『椿姫』 デュマ・フィス

其の三十五

友よ、さあ飲みあかそう」という「乾杯の歌」で、華やかな第一幕が始まるオペラ「椿姫」、原作はデュマ・フィスの体験に基づく私小説です。
「乾杯の歌」は曲もパーティの場面も本当に華やかでウキウキしますが、COVID-19感染症のせいで、パーティはおろか友と飲みあかすのも無理な昨今の状況です。

19世紀のパリには「裏社交界」というのがあったそうで、美貌かつ教養を備えた「高級娼婦(クルチザンヌ)」が、多くの王侯貴族などのパトロンとつきあっていました。日本の江戸時代における吉原の花魁の太夫みたいなものですね。
太夫といえども花魁は身請けされない限り吉原の中で、当時の社会的地位のある大名や資産家と交流していましたが、フランスのクルチザンヌは娼婦というよりもどちらかと言えば愛人で、国王のクルチザンヌ(公妾)は政治にもかかわるなど、表の社交界にも影響を及ぼしていました。

ジュリア・ロバーツの出世作の映画「プリティウーマン」のビビアンも娼婦ですが、実は境遇が恵まれなかっただけで、それなりの服装をまとえば華麗に上品になり、また生まれて初めてオペラを観劇しても、その芸術性を理解する感性を持ち合わせているという設定になっています。ちなみにオペラの演目は「椿姫」です。この純情で感受性が豊かで磨けば光る、埋もれている美女の発掘というシンデレラ系の筋書きは、少女漫画にありがちですが実は男性が好む設定でしょう。
最近の映画「コンフィデンスマンJP プリンセス編」のヒロインも貧しい孤児の女の子が短期間の教育で、品格と教養を身に付けて見違えるようなプリンセスになります。現実には外見は生まれつきの顔立ちや体形が良ければ、化粧や衣装で美しくできますが、品格と教養はいくら素材が良くても一朝一夕には身に付きません。

映画はフィクションですが、現実の世界では国王の愛人や吉原のナンバーワンの太夫も、実は没落貴族や落ちぶれた武士の娘であったりして、幼い頃にはかなりの高等教育を受けていることが多かったようです。裏社交界でもそれなりの社会的地位の人物に気に入られるには、見た目だけではトップクラスにはなれません。
椿姫の作者デュマ・フィスは、実際に7人もの大金持ちのパトロンを持つ高級娼婦マリー・デュプレシと出会い恋に落ちます。
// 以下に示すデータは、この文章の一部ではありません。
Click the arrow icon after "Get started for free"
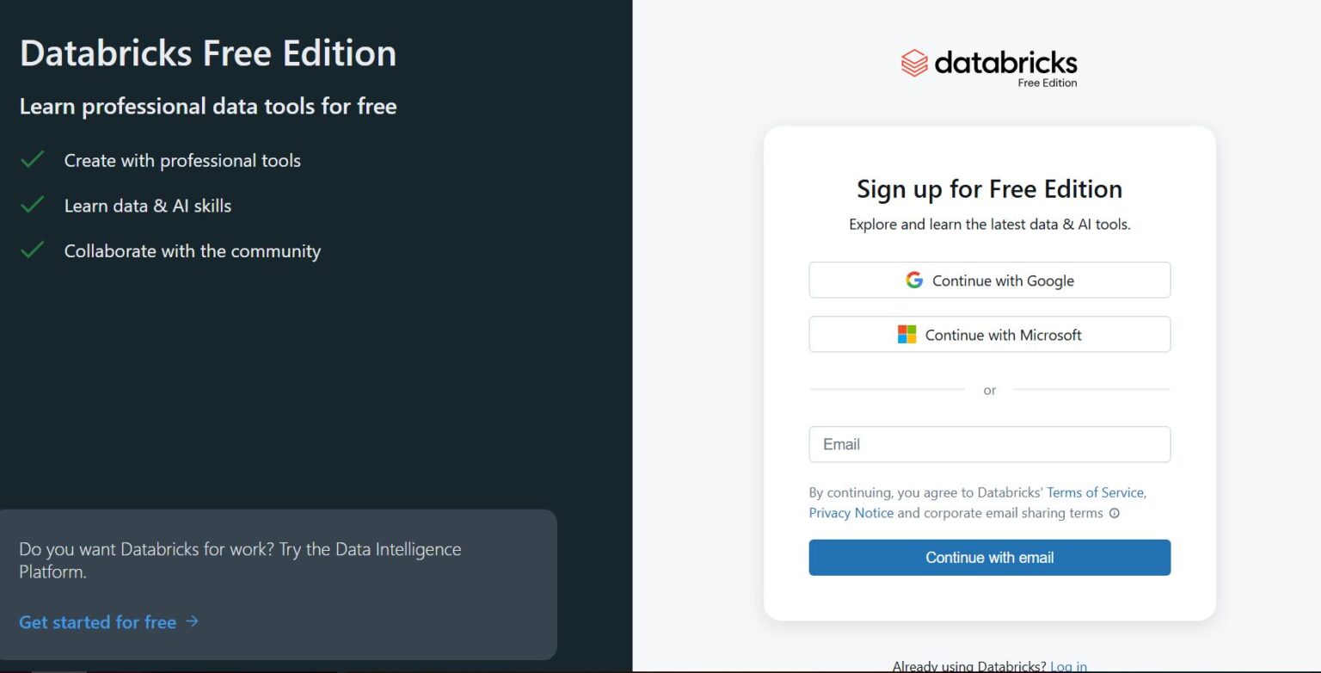The image size is (1321, 673). point(193,621)
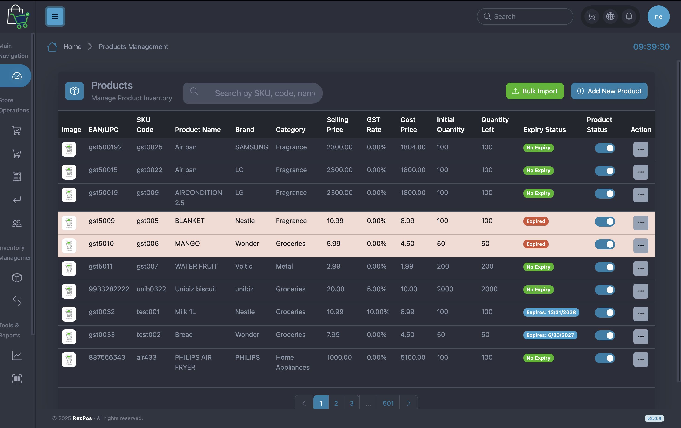This screenshot has width=681, height=428.
Task: Click the Bulk Import button
Action: click(x=535, y=91)
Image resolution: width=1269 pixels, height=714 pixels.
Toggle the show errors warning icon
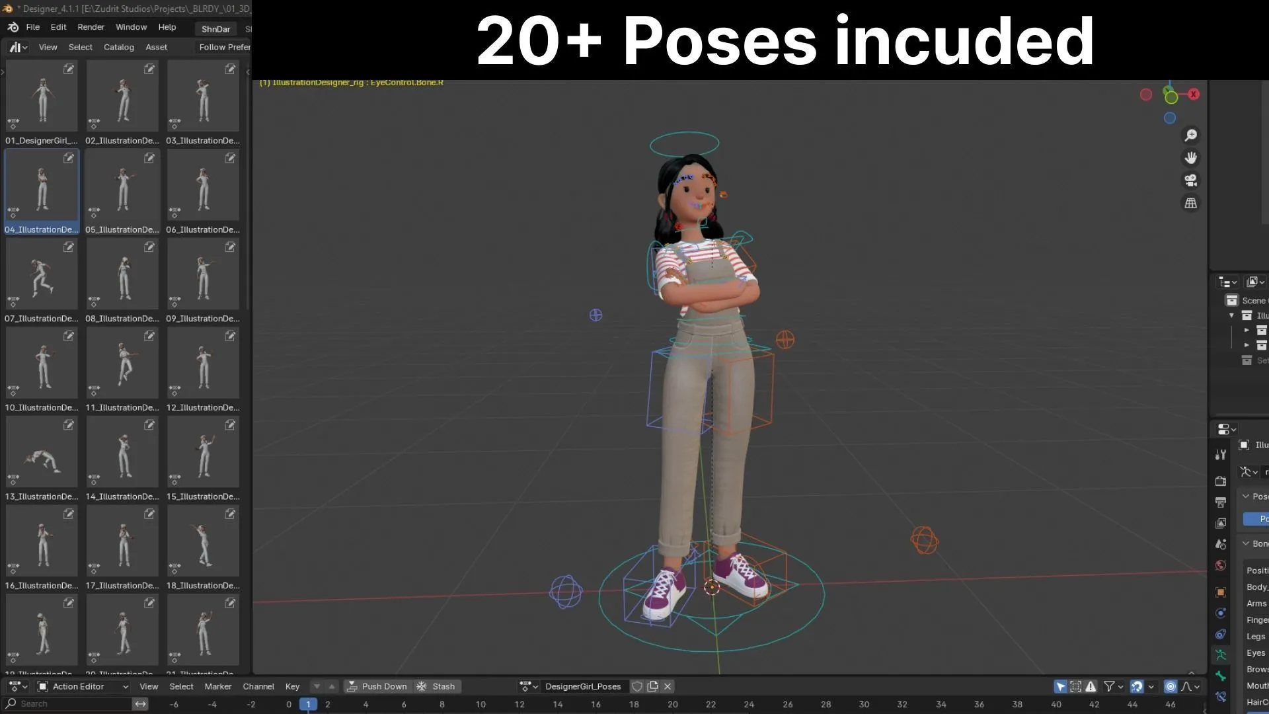[1091, 687]
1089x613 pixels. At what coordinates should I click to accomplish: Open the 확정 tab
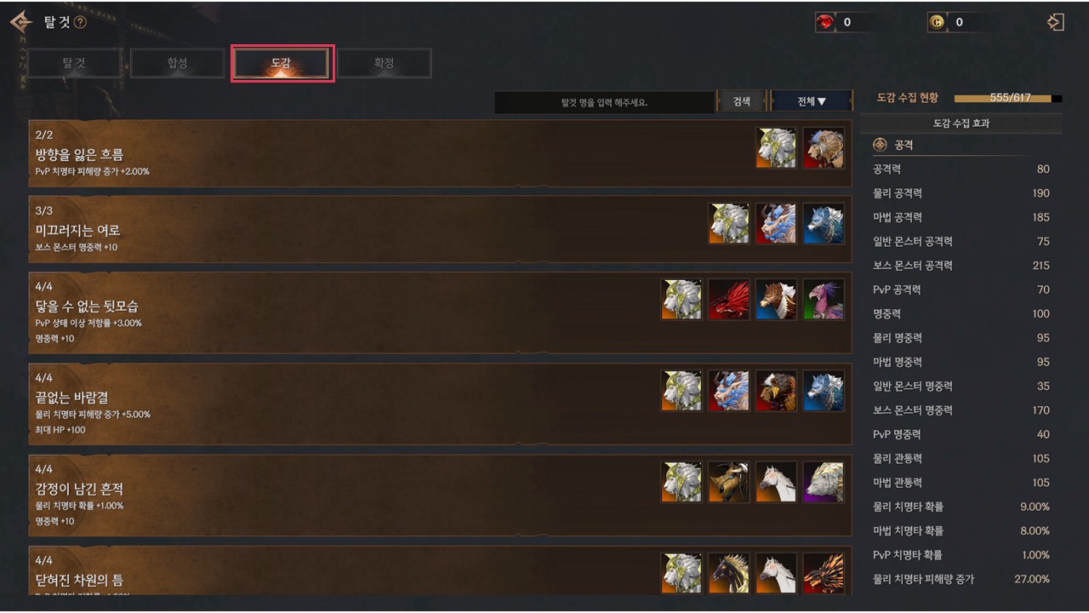point(385,63)
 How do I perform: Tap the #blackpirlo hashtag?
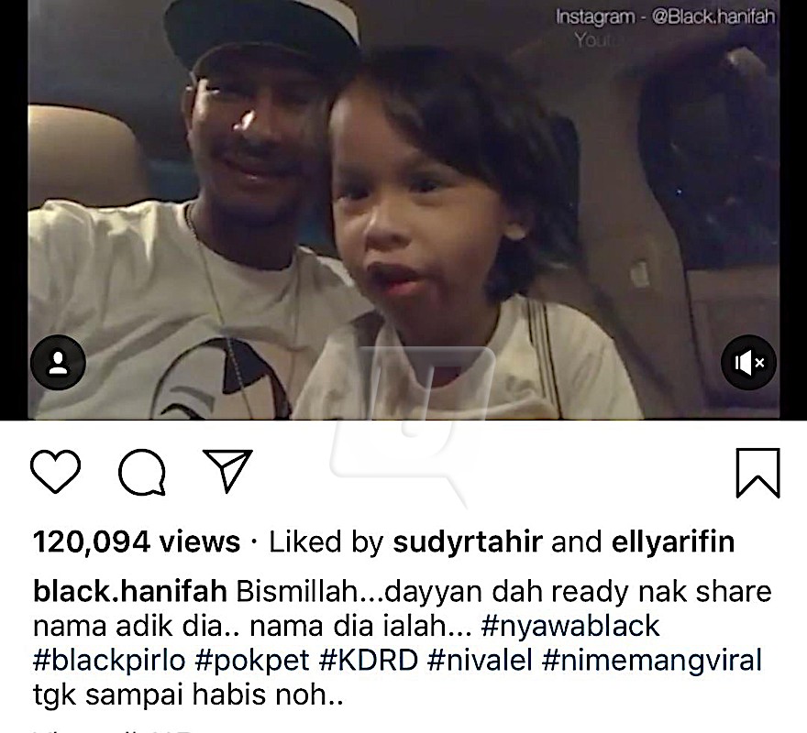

彼女は不幸な境遇で育ちますが、かなりの読書家であったこともあり知性と教養に富み、上品な美貌も備えていたため裏社交界の花形でした。デュマ・フィス以外にも知識階級や音楽家のリストなどの著名な芸術家、高級官僚や貴族の上流階級の男性達と交際していました。彼女は椿の花を好んで身に着けており、「椿姫」は彼女をモデルとした小説です。

椿姫はパトロンたちのおかげで贅沢三昧の生活を送っていますが、たまたま友人に紹介された純粋な青年アルマンに魅かれます。今まで年上の金持ちとばかりつきあっていましたので、同世代の若者が惚れてきたら普通の恋愛もしてみたくなるわけです。
どんなに高級でも娼婦ですから、当然ながら親はつきあうことに反対します。日本でも純情な金持ちの若旦那と遊女の恋愛は、親に勘当されて心中するという物語が定番です。アルマンの父親も息子の将来やアルマンの妹の縁談に差し支えるからと、椿姫に息子と別れてくれるように懇願します。
そうとは知らないアルマンは、急につれなくなった椿姫を恨んだりするわけで、ここは日本の歌舞伎や芝居の脚本にも共通の観客の心に響く心理描写です。ヒロインが亡くなってから本心を知って悲嘆にくれるというパターンですが、西洋のオペラでも昔から人気があるようです。

COVID-19のせいで、歌舞伎や芝居、演劇、オペラなどは自粛になり、観客もですが何よりも役者さんや音楽家の発表と仕事の場が失われ、生きた芸術に触れらない寂しい現状です。消滅することは無いでしょうが、何とか収束というか普通の風邪になってほしいものです。
クルチザンヌは現代に存在しませんが、接待を伴うサービス業は将来も存続するでしょう。ソーシャルディスタンスを保って生活していては人間性を失ってしまいます。この意地の悪い「嫉妬ウイルス」を人類の英知を結集して早々に退散させましょう。